| What the exercise asks |
Give back, exactly and with nothing else, the lines running from the one that contains "How do I perform: Click the Inizio" to the end of the entries below; do not include pictures.

| Data for this task |
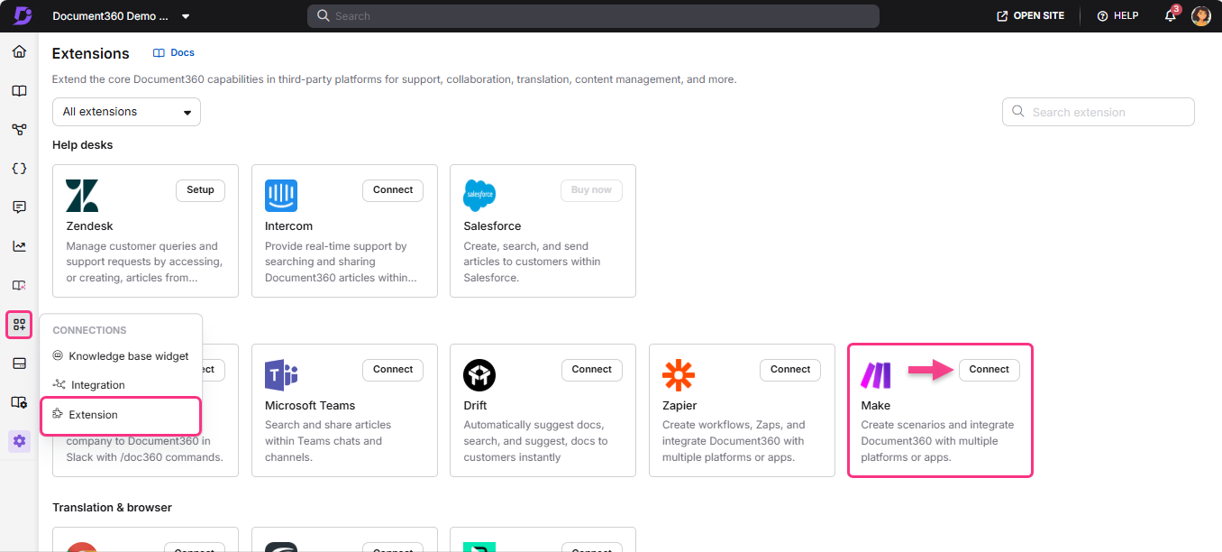
Task: Click Setup on the Zendesk card
Action: 200,190
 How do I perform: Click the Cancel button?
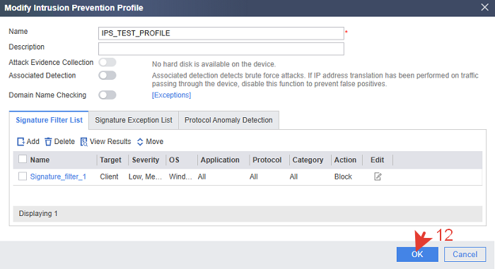point(465,254)
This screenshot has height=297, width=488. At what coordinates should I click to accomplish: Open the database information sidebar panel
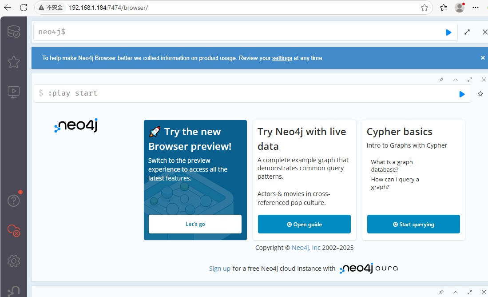[13, 32]
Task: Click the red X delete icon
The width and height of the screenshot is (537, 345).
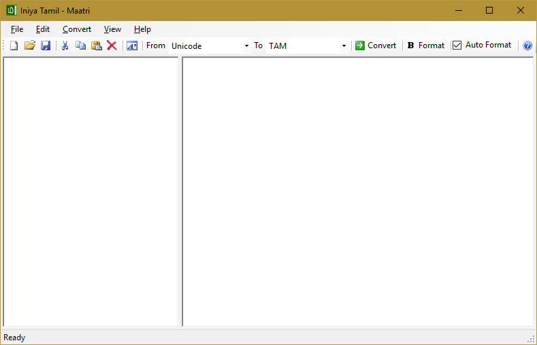Action: pyautogui.click(x=112, y=46)
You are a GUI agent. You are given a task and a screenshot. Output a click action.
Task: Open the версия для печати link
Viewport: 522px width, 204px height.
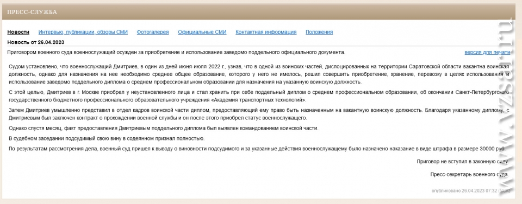click(487, 52)
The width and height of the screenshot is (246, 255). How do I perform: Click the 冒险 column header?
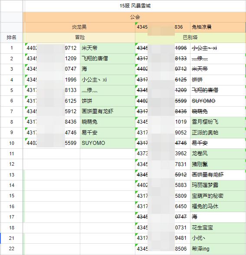tap(80, 38)
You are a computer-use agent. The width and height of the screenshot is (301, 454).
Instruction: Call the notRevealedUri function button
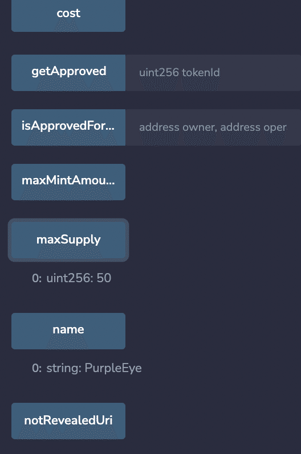(68, 421)
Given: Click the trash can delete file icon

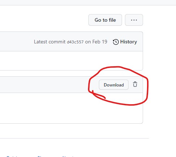Looking at the screenshot, I should (x=135, y=84).
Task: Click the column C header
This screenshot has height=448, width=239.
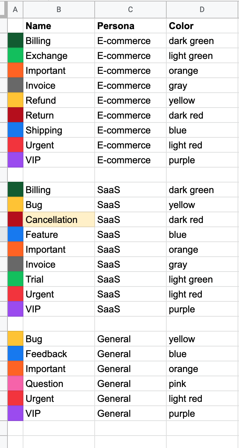Action: click(130, 10)
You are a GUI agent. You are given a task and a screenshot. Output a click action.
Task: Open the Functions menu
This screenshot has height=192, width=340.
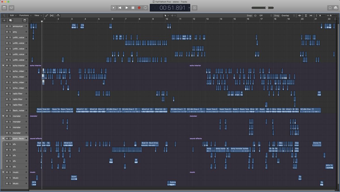coord(25,16)
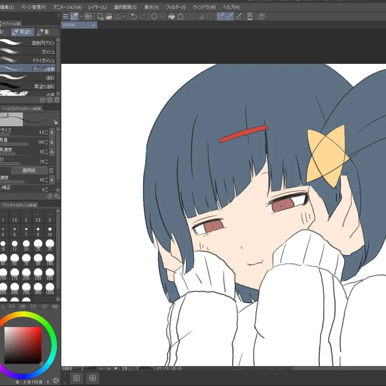Viewport: 386px width, 386px height.
Task: Switch to the 厚塗り sub tool group tab
Action: pos(22,32)
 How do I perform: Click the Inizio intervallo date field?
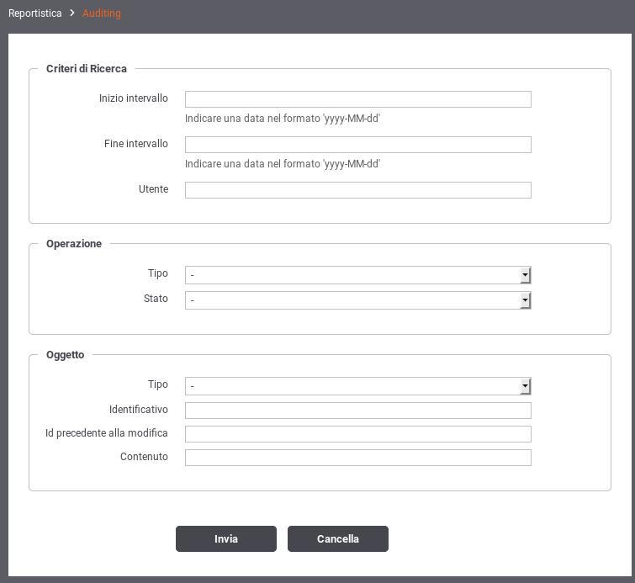(x=358, y=99)
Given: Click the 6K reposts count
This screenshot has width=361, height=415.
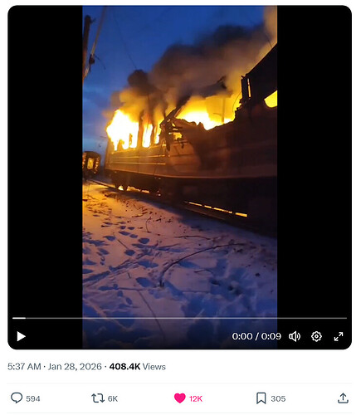Looking at the screenshot, I should point(113,398).
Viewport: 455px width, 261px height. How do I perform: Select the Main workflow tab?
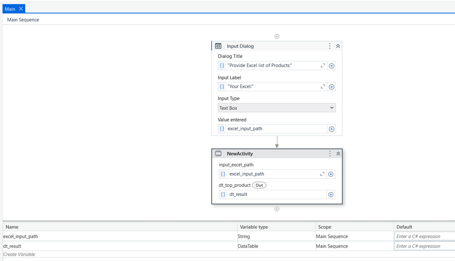click(10, 9)
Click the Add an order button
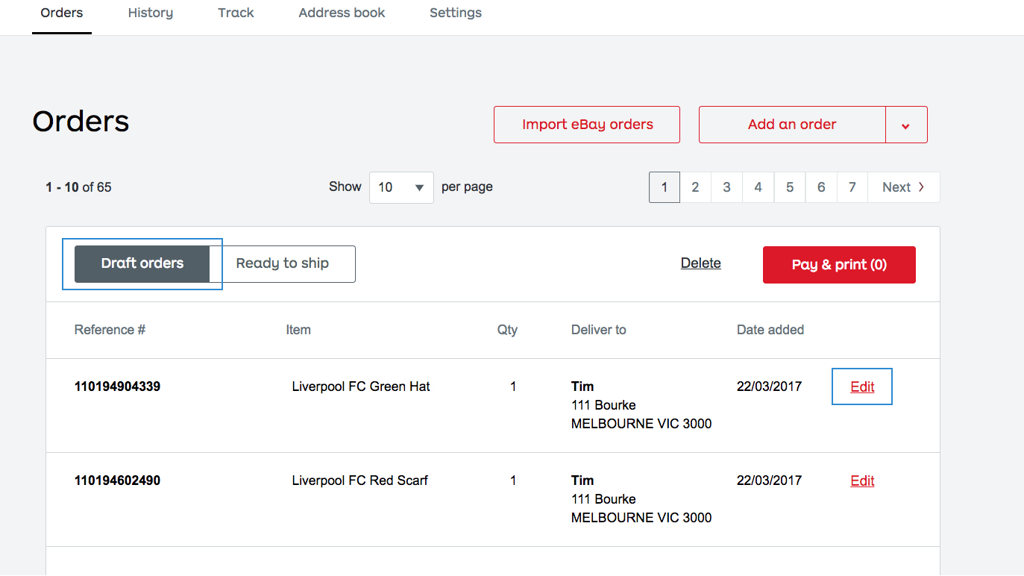The height and width of the screenshot is (576, 1024). (792, 125)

| Response area |
 How do I perform: Click the Inizio intervallo date field?
(x=358, y=99)
Given: Click the 6K reposts count
This screenshot has width=361, height=415.
Looking at the screenshot, I should point(113,398).
Viewport: 455px width, 261px height. How do I perform: Select the Main workflow tab?
click(10, 9)
Click the Add an order button
The height and width of the screenshot is (576, 1024). (792, 125)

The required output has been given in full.